Full Q: A quality control engineer samples 5 from a large lot of manufactured firing pins and checks for defects. Unknown to the inspector, 3 of the 5 sampled firing pins are defective. The engineer will test the 5 pins in a randomly selected order until a defective is observed (in which the case the entire lot will be rejected). Let y be the number of firing pins the QC engineer must test.

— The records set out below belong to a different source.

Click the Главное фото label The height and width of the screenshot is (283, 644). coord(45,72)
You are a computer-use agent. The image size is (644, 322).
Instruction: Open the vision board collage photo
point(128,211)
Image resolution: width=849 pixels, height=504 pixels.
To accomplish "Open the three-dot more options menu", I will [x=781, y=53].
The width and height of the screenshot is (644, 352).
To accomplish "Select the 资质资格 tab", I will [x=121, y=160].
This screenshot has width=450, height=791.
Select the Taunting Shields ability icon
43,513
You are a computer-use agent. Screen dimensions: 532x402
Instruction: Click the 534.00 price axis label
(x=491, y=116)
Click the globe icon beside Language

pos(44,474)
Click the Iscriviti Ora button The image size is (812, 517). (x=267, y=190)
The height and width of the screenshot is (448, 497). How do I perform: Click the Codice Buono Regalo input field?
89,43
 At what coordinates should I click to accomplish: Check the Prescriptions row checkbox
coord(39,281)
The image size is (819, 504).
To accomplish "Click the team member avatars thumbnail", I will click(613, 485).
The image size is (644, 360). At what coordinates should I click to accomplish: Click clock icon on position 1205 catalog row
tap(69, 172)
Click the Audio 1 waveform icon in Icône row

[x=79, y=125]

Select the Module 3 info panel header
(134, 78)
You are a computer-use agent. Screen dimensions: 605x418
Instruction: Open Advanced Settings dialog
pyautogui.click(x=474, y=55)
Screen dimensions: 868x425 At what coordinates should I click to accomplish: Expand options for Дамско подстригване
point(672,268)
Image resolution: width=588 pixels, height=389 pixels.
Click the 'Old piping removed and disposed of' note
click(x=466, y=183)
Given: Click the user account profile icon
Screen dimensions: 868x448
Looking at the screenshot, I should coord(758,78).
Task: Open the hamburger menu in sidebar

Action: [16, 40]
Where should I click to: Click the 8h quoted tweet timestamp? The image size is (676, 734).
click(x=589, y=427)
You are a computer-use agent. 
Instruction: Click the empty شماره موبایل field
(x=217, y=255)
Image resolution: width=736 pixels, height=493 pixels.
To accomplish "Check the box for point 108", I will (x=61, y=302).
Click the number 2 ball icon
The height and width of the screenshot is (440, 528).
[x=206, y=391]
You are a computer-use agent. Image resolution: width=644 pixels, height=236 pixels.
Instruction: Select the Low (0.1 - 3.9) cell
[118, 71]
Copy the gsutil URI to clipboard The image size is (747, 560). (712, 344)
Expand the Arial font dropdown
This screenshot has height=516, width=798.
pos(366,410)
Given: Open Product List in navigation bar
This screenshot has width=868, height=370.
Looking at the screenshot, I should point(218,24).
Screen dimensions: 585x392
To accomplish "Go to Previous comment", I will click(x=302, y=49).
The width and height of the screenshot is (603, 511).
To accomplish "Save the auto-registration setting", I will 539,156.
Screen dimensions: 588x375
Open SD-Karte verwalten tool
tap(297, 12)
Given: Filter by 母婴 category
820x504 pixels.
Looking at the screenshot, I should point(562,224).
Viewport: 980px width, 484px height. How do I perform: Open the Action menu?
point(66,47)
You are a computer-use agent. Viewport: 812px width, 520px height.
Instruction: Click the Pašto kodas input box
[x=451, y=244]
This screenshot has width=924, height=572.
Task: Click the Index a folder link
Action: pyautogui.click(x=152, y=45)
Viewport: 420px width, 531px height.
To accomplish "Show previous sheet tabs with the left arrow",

Find and graph the probability distribution of y,
My understanding: y should be 1, 2, and 3, since by the 3rd pin, the defect will definitely be it (if not on the first two) because of the 3/5 probability and sample size of 5. The prob that the first item drawn is a defect is p(y=1) = 3/5 -- this is correct.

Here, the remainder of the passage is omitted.